◆ Provided information:
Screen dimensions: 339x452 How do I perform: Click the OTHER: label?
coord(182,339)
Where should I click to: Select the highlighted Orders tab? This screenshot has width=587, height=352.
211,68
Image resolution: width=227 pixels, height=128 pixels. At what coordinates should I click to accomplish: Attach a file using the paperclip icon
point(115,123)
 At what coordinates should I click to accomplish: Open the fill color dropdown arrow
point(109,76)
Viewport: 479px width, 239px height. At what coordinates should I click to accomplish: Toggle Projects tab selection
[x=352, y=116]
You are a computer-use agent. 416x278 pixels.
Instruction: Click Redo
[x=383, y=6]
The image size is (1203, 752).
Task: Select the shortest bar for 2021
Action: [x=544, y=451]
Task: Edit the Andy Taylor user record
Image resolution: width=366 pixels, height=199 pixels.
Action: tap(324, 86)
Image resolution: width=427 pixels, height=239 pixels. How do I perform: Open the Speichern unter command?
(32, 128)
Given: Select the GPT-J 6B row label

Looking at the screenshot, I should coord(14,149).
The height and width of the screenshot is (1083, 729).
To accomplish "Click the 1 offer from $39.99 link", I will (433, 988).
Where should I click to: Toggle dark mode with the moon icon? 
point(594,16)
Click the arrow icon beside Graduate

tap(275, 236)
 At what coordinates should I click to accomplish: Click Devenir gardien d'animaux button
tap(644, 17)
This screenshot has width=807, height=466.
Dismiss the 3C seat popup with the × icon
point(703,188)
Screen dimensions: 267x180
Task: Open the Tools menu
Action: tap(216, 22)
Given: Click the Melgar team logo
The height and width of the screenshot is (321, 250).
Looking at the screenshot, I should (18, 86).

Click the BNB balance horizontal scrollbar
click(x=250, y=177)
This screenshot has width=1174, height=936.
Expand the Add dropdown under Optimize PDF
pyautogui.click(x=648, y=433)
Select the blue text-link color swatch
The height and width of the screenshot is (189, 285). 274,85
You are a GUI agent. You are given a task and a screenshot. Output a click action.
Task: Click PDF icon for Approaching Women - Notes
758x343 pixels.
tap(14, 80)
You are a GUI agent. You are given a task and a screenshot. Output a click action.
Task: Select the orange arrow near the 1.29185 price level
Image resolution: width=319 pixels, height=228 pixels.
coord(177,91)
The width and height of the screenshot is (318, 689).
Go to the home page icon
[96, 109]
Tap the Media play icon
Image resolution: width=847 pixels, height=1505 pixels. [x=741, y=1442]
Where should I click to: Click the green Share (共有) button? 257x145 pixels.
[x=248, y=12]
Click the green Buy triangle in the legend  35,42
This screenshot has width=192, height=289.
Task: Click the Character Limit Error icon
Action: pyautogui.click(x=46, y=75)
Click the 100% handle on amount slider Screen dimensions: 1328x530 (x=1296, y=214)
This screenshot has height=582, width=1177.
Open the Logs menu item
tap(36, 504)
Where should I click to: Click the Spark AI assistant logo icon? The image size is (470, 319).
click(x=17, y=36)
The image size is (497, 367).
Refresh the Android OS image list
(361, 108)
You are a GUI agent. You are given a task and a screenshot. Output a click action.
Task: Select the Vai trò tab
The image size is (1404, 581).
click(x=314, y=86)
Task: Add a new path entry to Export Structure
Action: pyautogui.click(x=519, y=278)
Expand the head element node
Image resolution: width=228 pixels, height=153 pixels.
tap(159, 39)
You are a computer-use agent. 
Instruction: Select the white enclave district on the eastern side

◆ What the task requires: Could you restate all of the lines above without altering a single word?

◆ Result of the task:
Screen dimensions: 339x452 How do I perform: Click the OTHER: label?
coord(182,339)
Where should I click to: Select the highlighted Orders tab? This screenshot has width=587, height=352.
211,68
Image resolution: width=227 pixels, height=128 pixels. At what coordinates should I click to accomplish: Attach a file using the paperclip icon
point(115,123)
 At what coordinates should I click to accomplish: Open the fill color dropdown arrow
point(109,76)
Viewport: 479px width, 239px height. At what coordinates should I click to accomplish: Toggle Projects tab selection
[x=352, y=116]
You are a computer-use agent. 416x278 pixels.
Instruction: Click Redo
[x=383, y=6]
The image size is (1203, 752).
Task: Select the shortest bar for 2021
Action: [x=544, y=451]
Task: Edit the Andy Taylor user record
Image resolution: width=366 pixels, height=199 pixels.
Action: tap(324, 86)
Image resolution: width=427 pixels, height=239 pixels. How do I perform: Open the Speichern unter command?
(32, 128)
Given: Select the GPT-J 6B row label

Looking at the screenshot, I should coord(14,149).
The height and width of the screenshot is (1083, 729).
To accomplish "Click the 1 offer from $39.99 link", I will (433, 988).
Where should I click to: Toggle dark mode with the moon icon? 
point(594,16)
Click the arrow icon beside Graduate

tap(275, 236)
 At what coordinates should I click to accomplish: Click Devenir gardien d'animaux button
tap(644, 17)
This screenshot has width=807, height=466.
Dismiss the 3C seat popup with the × icon
point(703,188)
Screen dimensions: 267x180
Task: Open the Tools menu
Action: tap(216, 22)
Given: Click the Melgar team logo
The height and width of the screenshot is (321, 250).
Looking at the screenshot, I should (18, 86).

Click the BNB balance horizontal scrollbar
click(x=250, y=177)
This screenshot has width=1174, height=936.
Expand the Add dropdown under Optimize PDF
pyautogui.click(x=648, y=433)
Select the blue text-link color swatch
The height and width of the screenshot is (189, 285). 274,85
You are a GUI agent. You are given a task and a screenshot. Output a click action.
Task: Click PDF icon for Approaching Women - Notes
758x343 pixels.
tap(14, 80)
You are a GUI agent. You are given a task and a screenshot. Output a click action.
Task: Select the orange arrow near the 1.29185 price level
Image resolution: width=319 pixels, height=228 pixels.
coord(177,91)
The width and height of the screenshot is (318, 689).
Go to the home page icon
[96, 109]
Tap the Media play icon
Image resolution: width=847 pixels, height=1505 pixels. [x=741, y=1442]
Where should I click to: Click the green Share (共有) button? 257x145 pixels.
[x=248, y=12]
Click the green Buy triangle in the legend  35,42
This screenshot has width=192, height=289.
Task: Click the Character Limit Error icon
Action: pyautogui.click(x=46, y=75)
Click the 100% handle on amount slider Screen dimensions: 1328x530 (x=1296, y=214)
This screenshot has height=582, width=1177.
Open the Logs menu item
tap(36, 504)
Where should I click to: Click the Spark AI assistant logo icon? The image size is (470, 319).
click(x=17, y=36)
The image size is (497, 367).
Refresh the Android OS image list
(361, 108)
You are a GUI agent. You are given a task and a screenshot. Output a click action.
Task: Select the Vai trò tab
The image size is (1404, 581).
click(x=314, y=86)
Task: Add a new path entry to Export Structure
Action: pyautogui.click(x=519, y=278)
Expand the head element node
Image resolution: width=228 pixels, height=153 pixels.
tap(159, 39)
You are a computer-use agent. 
Instruction: Select the white enclave district on the eastern side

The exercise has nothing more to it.